**PAGE EXCERPT**:
--- Start ---
In packet logging, the IP packet is logged at each router through which it passes. Historically, packet logging was thought to be impractical because of enormous storage space for packet logs. Hash-based IP traceback approach [4] records packet digests in a space-efficient data structure, bloom filter [5], to reduce the storage overhead significantly. Routers arequeried in order to reconstruct the network path. the information required to achieve traceback is either stored at different points (mostly on routers) along the path that a packet traverses or that path and usually other incidental paths are analyzed to gain information that will be used in traceback. It is this distinction that we employ to further divide network based schemes into packet logging schemes and network analysis schemes.
--- End ---
**GIVEN ENTRIES**:
--- Start ---
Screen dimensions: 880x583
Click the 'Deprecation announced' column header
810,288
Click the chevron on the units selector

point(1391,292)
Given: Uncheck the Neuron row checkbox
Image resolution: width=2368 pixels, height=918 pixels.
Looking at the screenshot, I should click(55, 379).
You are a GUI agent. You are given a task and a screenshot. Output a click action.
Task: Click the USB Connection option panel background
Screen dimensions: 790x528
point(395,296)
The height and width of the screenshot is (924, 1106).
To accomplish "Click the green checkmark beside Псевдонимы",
--- End ---
**CHALLENGE**: Translate this sentence from the IP traceback excerpt into Spanish: "Historically, packet logging was thought to be impractical because of enormous storage space for packet logs."

**OUTPUT FOR THIS EXERCISE**: Históricamente, se consideraba que el registro de paquetes era poco práctico debido al enorme espacio de almacenamiento necesario para los registros de paquetes.